Pharmacy system integration appears to be on everyone’s mind

I’ve noticed an interesting trend recently. Healthcare systems, and more specifically pharmacies, have started to understand the importance of having integrated systems. I realize that the concept of having various systems talk to one another isn’t new, but you’d be surprised at how poorly disparate systems within the pharmacy communicate. Automated packager from company “A”, medication tracking system from company “B”, inventory management from company “C”, and so on. These systems rarely utilize a single master database of information, instead relying on frequent manual updates to multiple databases. The result of such a system is often inaccurate information if you’re lucky, or outright errors if you’re not.

integration
All hope is not lost however as I’m starting to see an interest in integrated platforms from within the intellectually challenged minds of healthcare. A prime example of this is the explosion of Epic implementations over the past couple of years. It feels as though every healthcare system I visit is evaluating Epic, in the process of implementing Epic, or is already using Epic. What’s important to note is that no one that I’ve talked with has indicated that Epic is “the best” system they’ve used – I’ve heard that the pharmacy piece of Epic has issues – but without exception those same people have indicated that the system offers a clear advantage in its integrated approach. People are willing to ignore the shortcomings and embrace the integration.

I witnessed another example of the trend at ASHP Midyear in Orlando in December. I stopped by the CareFusion booth a couple of times. Besides being the size of a small city, it was obvious that someone inside the company has finally grasped the concept of integration across pharmacy operations. The company is telling a story of controlled medication distribution from the back door of the pharmacy to the patient’s bedside. CareFusion added PHACTS central pharmacy automation, medication tracking, and IV room workflow management to their already impressive list of tools for pharmacy operations. While their IV room workflow management system isn’t ready for primetime, it’s easy to see what they’re trying to accomplish. Additional evidence can be found elsewhere with several companies partnering with other, smaller companies in an attempt to mimic what CareFusion is doing.

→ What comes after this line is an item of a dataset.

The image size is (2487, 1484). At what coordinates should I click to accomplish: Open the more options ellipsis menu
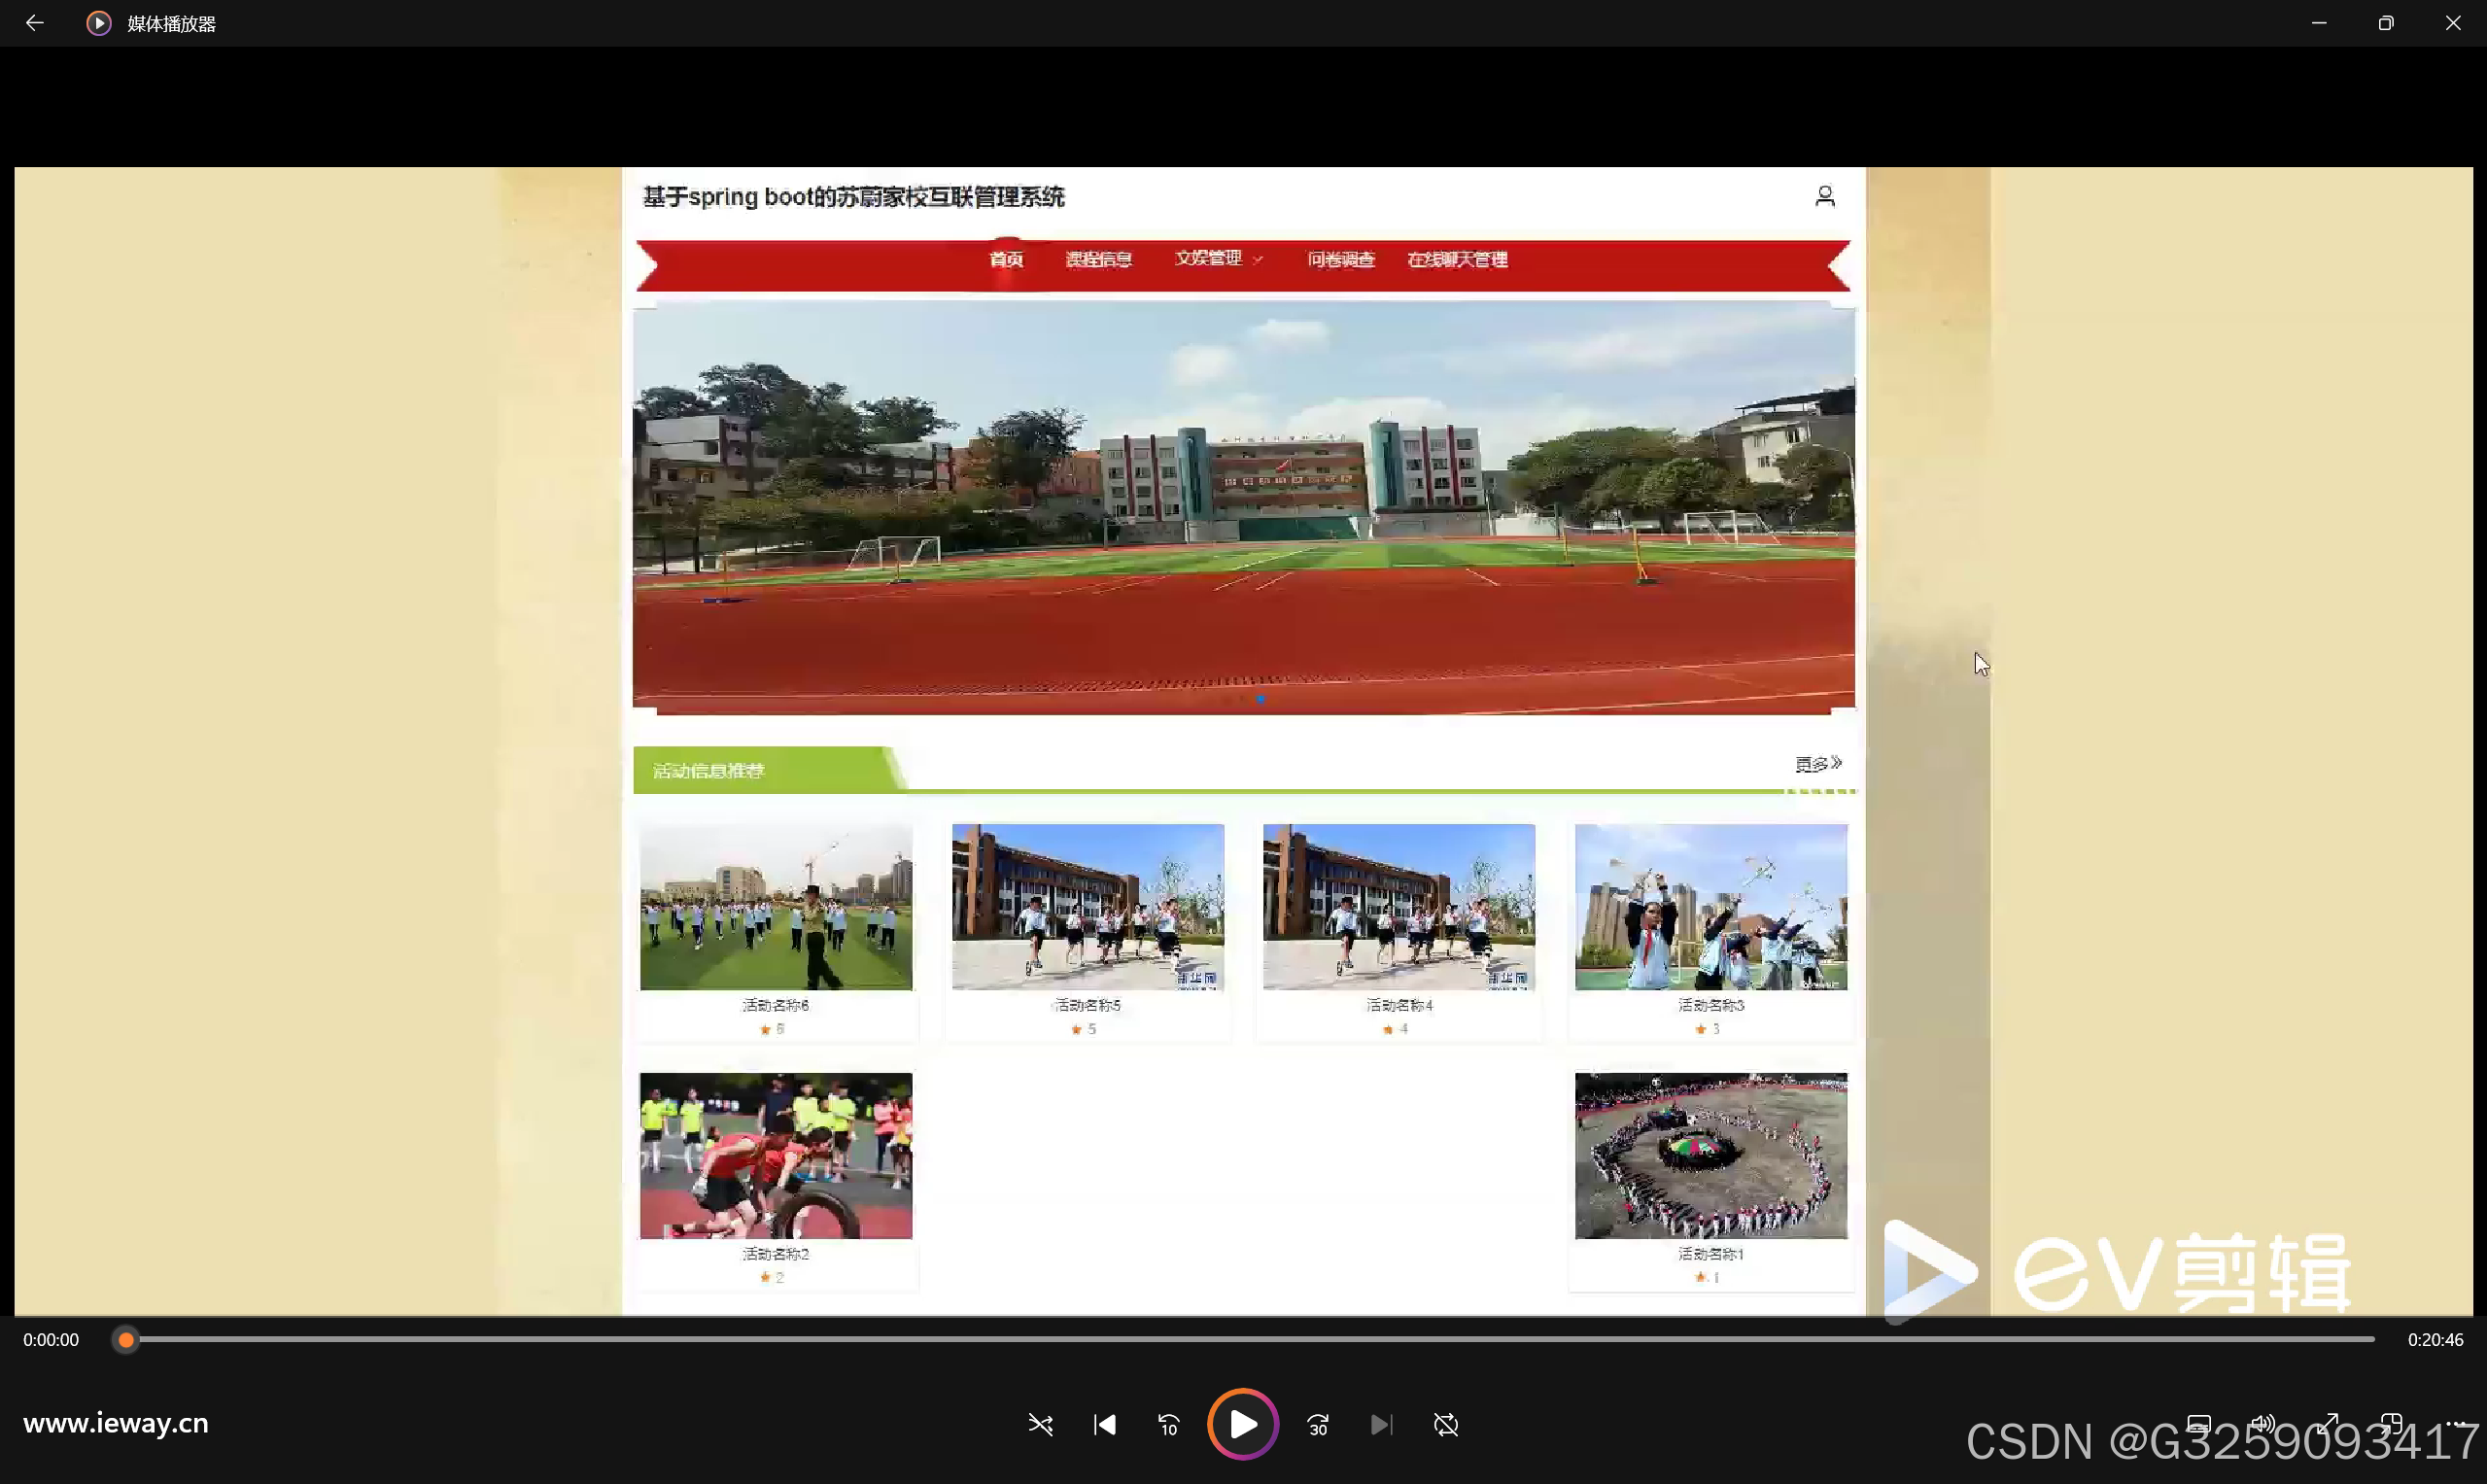[2455, 1423]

Only time will tell how all this will play out, but it’s clear what’s on everyone’s mind.

Posted in | | 5 Responses

5 responses to “Pharmacy system integration appears to be on everyone’s mind”

  1. Jacob Thiesse
    January 6, 2014 at 11:04 am |

    Your graphic led me to this: https://ilc.dau.mil/

    It’d be neat to hear your thoughts/accolades/criticisms on how the pharmacies you’ve visited last year decided to acquire the technologies they had in use.

  2. Justin
    January 7, 2014 at 12:51 pm |

    I see why EPIC is so popular these days. It’s interesting that you see some hospitals are evaluating EPIC. Have you ever seen any hospitals changing their system even after CPOE implementation?